▶ _EXTRAIT_
▼
Installée récemment à Paris, la galerie C basée initialement à Neuchâtel présente les œuvres récentes de Jean-Christophe Norman. Le livre est l’une de ses sources d’inspiration et les écrits constituent les matériaux de ses performances et marches dans l’espace public. Au départ, son geste consistait à reproduire l’entièreté d’un livre au sol dans différentes villes. La notion de paysage lui apparaît dans les grands espaces urbains dans lesquels il est sensible aux variations de lumière, m’a-t-il confié. Son travail a pris une tournure plus picturale. Depuis quelques temps, il cherche à coïncider le récit, art du temps et la peinture.
En 2010, il décide de recouvrir de graphite L’oeuvre d’art à l’époque de sa reproductibilité technique de Walter Benjamin. Le livre en étant recouvert devient objet, préservé. Il est un territoire, un espace à explorer. Puis c’est Don Quichotte, exposé à la galerie C, également qui subit ce sort. L’œuvre incite alors le spectateur à vouer une autre relation aux livres, dépositaires de temps et de fictions pluriel(le)s
Sur un mur, Seascapes présentent 84 peintures réalisées sur des pages d’un livre de Joseph Conrad. Chacune est une trace d’expériences, d’émotions ressenties et l'ensemble compose un journal des sensations, d’impressions de paysage qui restent en nous.
L’artiste trouble nos repères de perception. Les paysages de fleuve dévoilent des lumières qui scintillent. Des inscriptions de dates encore visibles nous dévoilent le support de ses peintures. Au fil de ses voyages, il utilise les papiers journaux pour réaliser ses paysages à l’huile et à l’encaustique. Le papier a vécu, l’œuvre a des traces de plis. Jean-Christophe Norman opère par retrait successif, enlevant la peinture à l’aide de chiffons, de ses doigts de façon rapide. Cette technique par recouvrement et retrait l’amène à exprimer les mouvements infinis de l’eau.
▲
▶ _ENTRÉES_
▼
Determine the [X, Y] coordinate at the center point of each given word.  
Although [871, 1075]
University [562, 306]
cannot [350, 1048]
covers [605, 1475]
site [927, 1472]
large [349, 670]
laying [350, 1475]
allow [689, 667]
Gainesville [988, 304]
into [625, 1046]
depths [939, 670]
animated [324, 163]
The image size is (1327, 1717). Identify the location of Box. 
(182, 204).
▲
▼
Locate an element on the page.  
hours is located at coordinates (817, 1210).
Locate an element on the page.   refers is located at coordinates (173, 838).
▲
▶ _CONSIGNES_
a) Selon l'article sur Jean-Christophe Norman, combien de peintures compose Seascapes ?
b) Dans l'article sur Jean-Christophe Norman, recopiez fidèlement tout ce qui va de « Installée récemment à » jusqu'à « et la peinture. ».
c) Reprenez l'article sur Jean-Christophe Norman et poursuivez-le à partir de l'endroit où il s'arrête.

▶ _RÉPONSES_
a) Seascapes présente 84 peintures.

b)
Installée récemment à Paris, la galerie C basée initialement à Neuchâtel présente les œuvres récentes de Jean-Christophe Norman. Le livre est l’une de ses sources d’inspiration et les écrits constituent les matériaux de ses performances et marches dans l’espace public. Au départ, son geste consistait à reproduire l’entièreté d’un livre au sol dans différentes villes. La notion de paysage lui apparaît dans les grands espaces urbains dans lesquels il est sensible aux variations de lumière, m’a-t-il confié. Son travail a pris une tournure plus picturale. Depuis quelques temps, il cherche à coïncider le récit, art du temps et la peinture.

c)
Ses peintures de fleuves présentent une grande fluidité, des traces d’un paysage de mémoire. « La place de la mémoire est forte. Je pourrais même dire centrale. Je suis sensible à la lumière qui rythme les grands ensembles urbains. Aujourd’hui encore, j’ai en mémoire des atmosphères traversées à Phnom Penh, ou encore à Buenos Aires ou Istanbul. » témoigne l’artiste qui a toujours en tête des milieux de nature. Les paysages peints renvoient à ses explorations de ville, à des parcours lors desquels il est sensible aux flux de lumière.
Ses œuvres nous incitent à regarder de nouveau les paysages peints par Turner et ceux des romantiques. « Je suis particulièrement intéressé par la tension qui s’opère avec les supports que j’utilise. Des journaux d’actualités collectés aux quatre coins du globe et qui contiennent des paroles, des actes, des guerres etc… Aujourd’hui il est difficile de regarder la mer en occultant tout ce qui s’y joue… » précise-t-il. Ses peintures de milieux marins font écho à l’histoire de notre relation à ces paysages, que l’homme a mis du temps à approcher, à ne plus craindre et à aménager.
Les œuvres de Jean-Christophe Norman proposent deux visions de paysage, l’expérience d’une traversée et celle frontale du tableau contemplé. Ses peintures condensent ensemble plusieurs parcours dans des territoires, des occasions pour l’artiste d’observer les changements de luminosité.
Ainsi, cette exposition nous incite à nous raconter des récits de voyages. Tout est ouvert à de multiples connections dans ses œuvres.
Pauline Lisowski
Une exposition à découvrir absolument jusqu'au 23 janvier à la galerie C, Paris.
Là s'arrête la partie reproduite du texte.